Second, campaigns really matter. We find that the support for a carbon tax is much lower in Washington State than in other states, suggesting that the two campaigns had an overall negative effect on voters’ support for a carbon tax. Our research does not allow us to say what specific elements of the campaigns led to voters’ negative views of the carbon tax. It could be that voters simply learn that they do not like the carbon tax, or it could be that they are subject to persuasion by the “no” campaign. Indeed, the spending for the “no” increased dramatically between Washington’s 2016 and 2018 carbon tax initiatives. In 2016, total spending for and against I-732 was modest: supporters spent $3.2 million, while opponents spent just $1.4 million.
In 2018, total spending on I-1632 was many times larger: supporters spent $16.4 million (a five-fold increase), while opponents spent $31.6 million (a twenty-fold increase). Overall, our results suggest that future carbon tax initiatives must pay great attention to the campaign. In a liberal state, motivating moderately liberal voters would likely pay off the most. Thus, it may be a fruitful idea to link the carbon tax to other popular liberal ideas, just like the Green New Deal packages environmental policy with multiple liberal ideas.
Third, age matters. We find that young voters are more likely to vote in favor of a carbon tax. This finding is consistent with surveys showing that young people are more likely to agree that there is solid evidence for global warming, even among Republicans. To the extent that these facts represent a permanent generational shift, it is likely that carbon taxes will become more popular when those who are currently young comprise a greater share of the electorate.
Finally, the Washington experience suggests real limits on direct democracy as a strategy to enact carbon taxes, whether the revenue recycling appeals to moderates and conservatives (I-732) or to progressives (I-1631). An alternative political strategy that remains available for use in all 50 states is plain old legislation. We know that states enact policies that are not necessarily supported by majorities all the time (see, for example, Lax and Phillips 2011). While it may be difficult to imagine conservative states doing so, it is not so difficult to see how a liberal state—or, even better, a coalition of liberal states—with unified Democratic control like California, Hawaii, Washington, or New York might legislatively enact carbon taxes.

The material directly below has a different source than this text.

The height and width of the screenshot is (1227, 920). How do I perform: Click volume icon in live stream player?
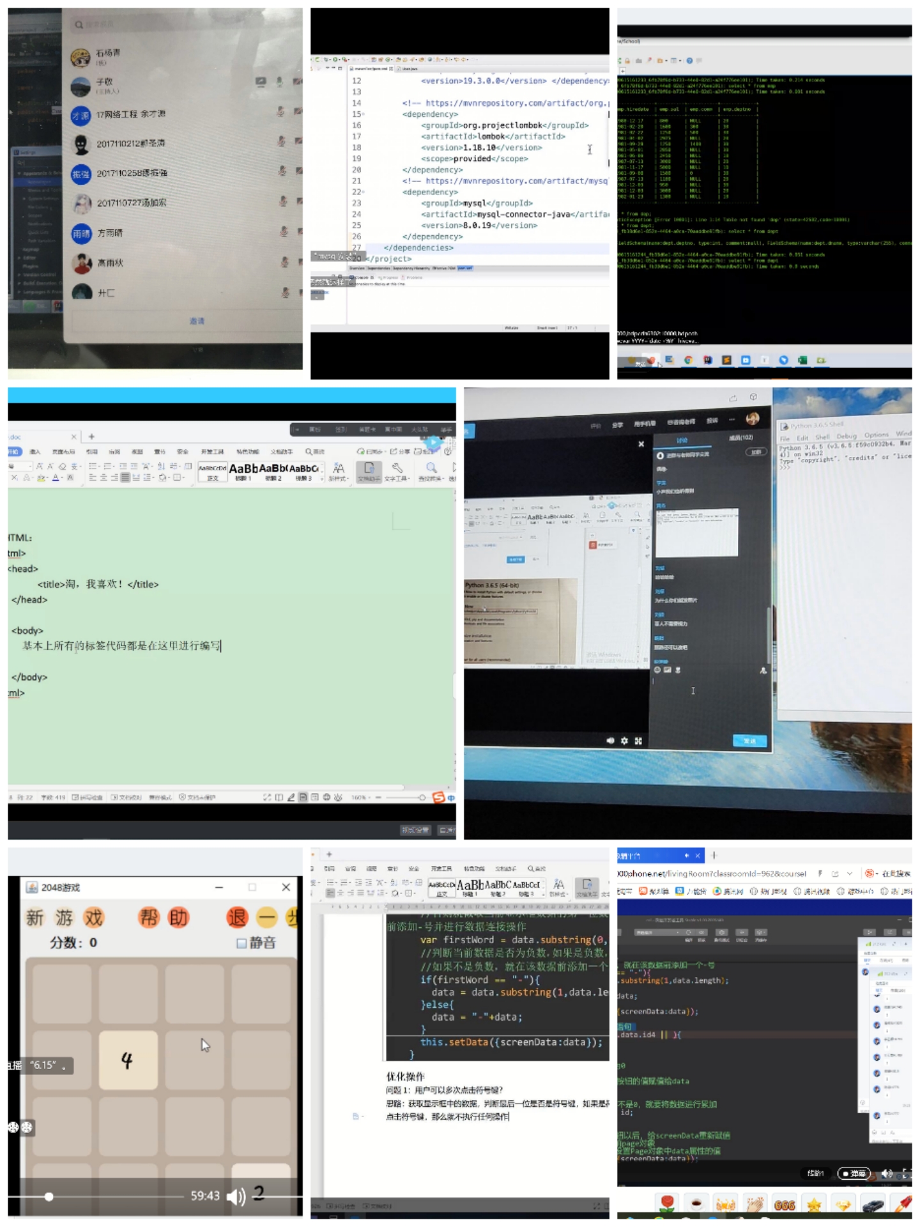[x=887, y=1173]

While the carbon tax has the favor of economists and policy elites, American voters are not yet ready to jump on the bandwagon. Carbon taxes remain a highly ideological and polarizing issue. Given that carbon taxes are most popular in liberal states, a liberal-friendly version of the carbon tax likely has the greatest chance of passing at the state level. In the longer run, generational changes may propel support for carbon taxes as young voters are more likely to support the policy.